The study, published in the European Heart Journal, found the greater the activity in nerve cells in the amygdala region of the brain, the sooner the condition known as Takotsubo syndrome (TTS) can develop.
"The study suggests that the increased stress-associated neurobiological activity in the amygdala, which is present years before TTS occurs, may play an important role in its development and may predict the timing of the syndrome," said researcher Ahmed Tawakol from the Massachusetts General Hospital in the US.

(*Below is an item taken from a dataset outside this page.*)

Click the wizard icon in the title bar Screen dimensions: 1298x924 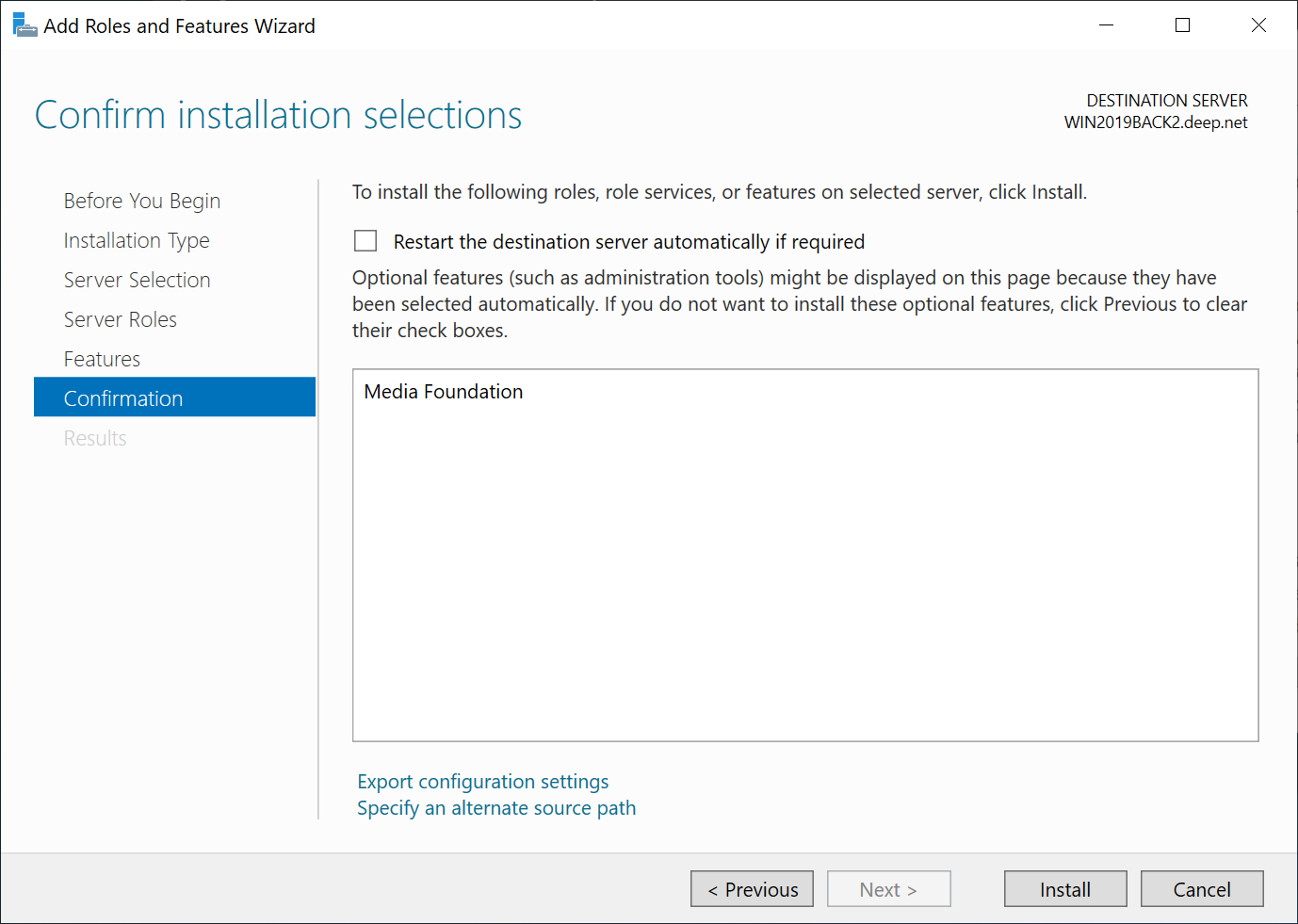click(24, 25)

TTS, also known as "broken heart" syndrome, is characterised by a sudden temporary weakening of the heart muscles that causes the left ventricle of the heart to balloon out at the bottom while the neck remains narrow, creating a shape resembling a Japanese octopus trap, from which it gets its name.A
Since this relatively rare condition was first described in 1990, evidence has suggested that it is typically triggered by episodes of severe emotional distress, such as grief, anger or fear, or reactions to happy or joyful events.
Patients develop chest pain and breathlessness, and it can lead to heart attacks and death. TTS is more common in women with only 10 per cent of cases occurring in men.
The amygdala is the part of the brain that controls emotions, motivation, learning and memory. It is also involved in the control of the autonomic nervous system and regulating heart function.
For the study, the team involved 104 participants patients had undergone PET-CT scans between 2005 and 2019.
The researchers matched 41 people who went on to develop TTS between six months and five years after the scan with 63 who did not. The interval between the scan, the onset of TTs, last follow-up or death was an average (median) of 2.5 years for the 104 patients.
The researchers found that people who went on to develop TTS had higher stress-related amygdalar activity on initial scanning (measured as a ratio of amygdalar activity to activity of brain regions that counter stress) compared to individuals who did not subsequently develop TTS.